A Purchasor shall notify the company's Board of Directors in writing within seven (7) days from the day the purchase obligation has arisen. This notification shall contain information concerning the number of shares of the Purchasor and the amounts and prices of shares which the Purchasor has acquired or otherwise received during the preceding twelve (12) months. The address at which the Purchasor can be contacted must be included in the notification
The company's Board of Directors shall notify the shareholders of the arise of a purchase obligation, within 30 days of receiving the notification referred to above, or in the absence of such notification or if it fails to arrive in time, on the date when this has come to the knowledge of the Board of Directors in some other way.
The notification shall contain information on the point of time when the purchase obligation arose and the grounds for determining the purchase price as far as they are known by the Board of Directors, and the latest date by which a claim for purchase must be made. The notification to the shareholders shall be made in accordance with section 10 of the Articles of Association on the publication of the notice of a General Meeting of shareholders.
A Purchasee must claim for purchase in writing within 30 days of the Board of Directors making the purchase obligation public.
The claim for purchase, which shall be submitted to the company, must contain the amount of shares and other securities to which the claim applies. The Purchasee must at the same time deliver the possible share certificates or other documents entitling to receive shares to be assigned to the Purchasors against the settlement of the purchase price.
If the claim has not been presented within the prescribed period of time and in the manner described above, the Purchasee's right to claim for purchase in the said situation shall expire. The Purchasee has the right to cancel his or her demand as long as the purchase has not taken place.
After the determined period of time reserved for the Purchasee has expired, the company's Board of Directors shall notify the Purchasee of the claims made for a purchase.
The Purchasor must within fourteen (14) days of receiving notification of the claim for purchase pay the purchase price as determined by the company against handing over of the shares and the securities entitling to the shares or, if the shares under purchase have been entered into the bookentry accounts of the shareholders in question, against a receipt issued by the company.

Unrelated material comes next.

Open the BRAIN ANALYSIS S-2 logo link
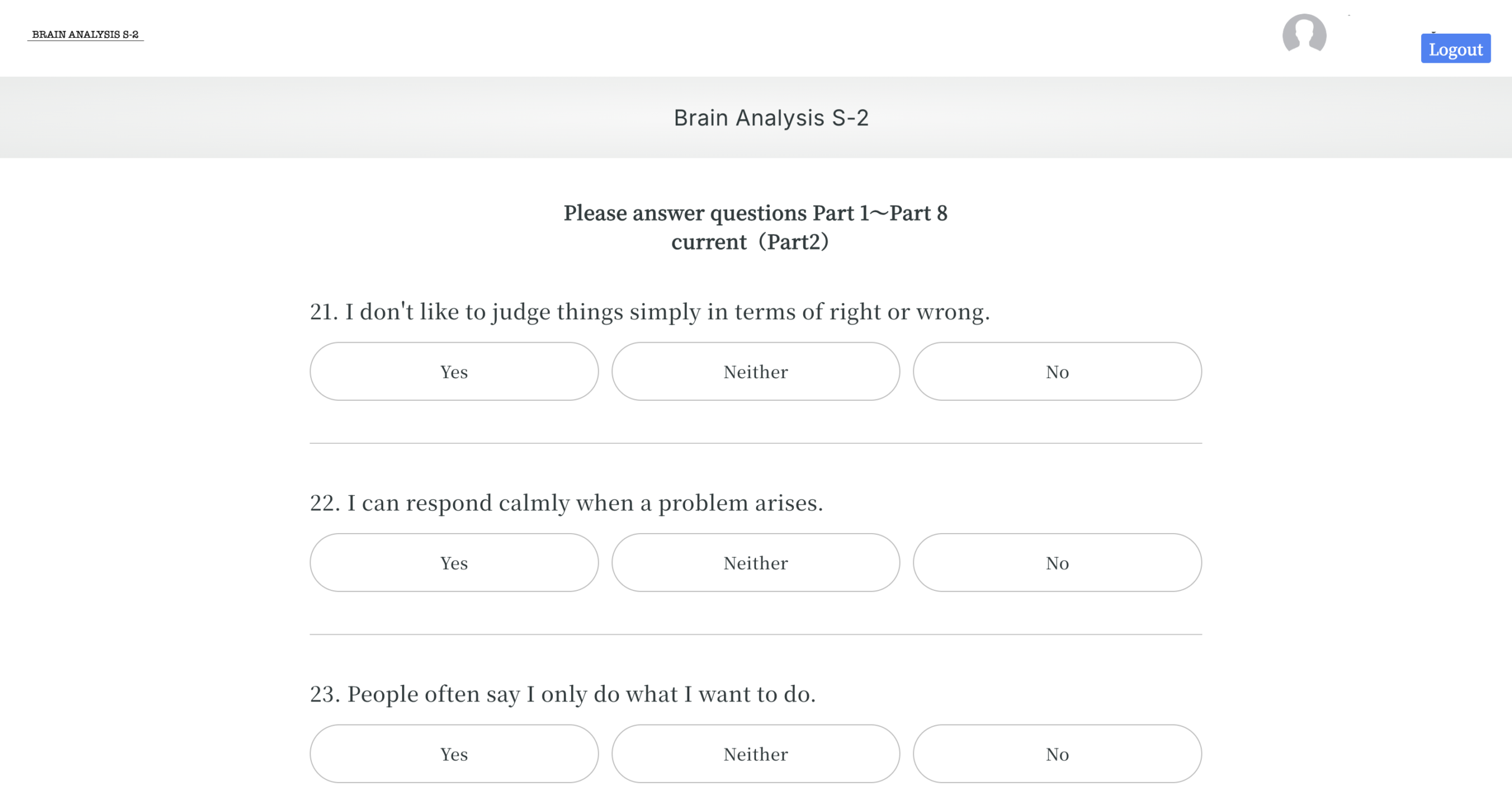 [85, 34]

In this
case, the company must make sure that the Purchasor shall without delay be entered as the owner of the shares purchased in the book-entry account.
An interest on arrears, in accordance with the Interest Act, shall be added to the purchase price not paid within the prescribed period of time including the day when the purchase at the latest should have taken place.
If the Purchasor fails to comply with the regulations specified in this section, the shares held by the Purchasor as well as the shares, which are taken into account when calculating the proportion which will result in the purchase obligation as referred to above in this section, he or she may vote in the company's General Meeting of shareholders only insofar as the number of votes produced by shares is less than one third (1/3), or correspondingly less than 50% of the total number of votes of the company's total number of shares.
Any disputes arising from the above described purchase procedure, the related right to claim for purchase and the purchase price shall be settled in Helsinki by arbitration governed by the Arbitration Proceedings Act. The arbitrators shall be appointed by the Arbitration Board of the Central Chamber of Commerce. The arbitration shall be governed by Finnish law.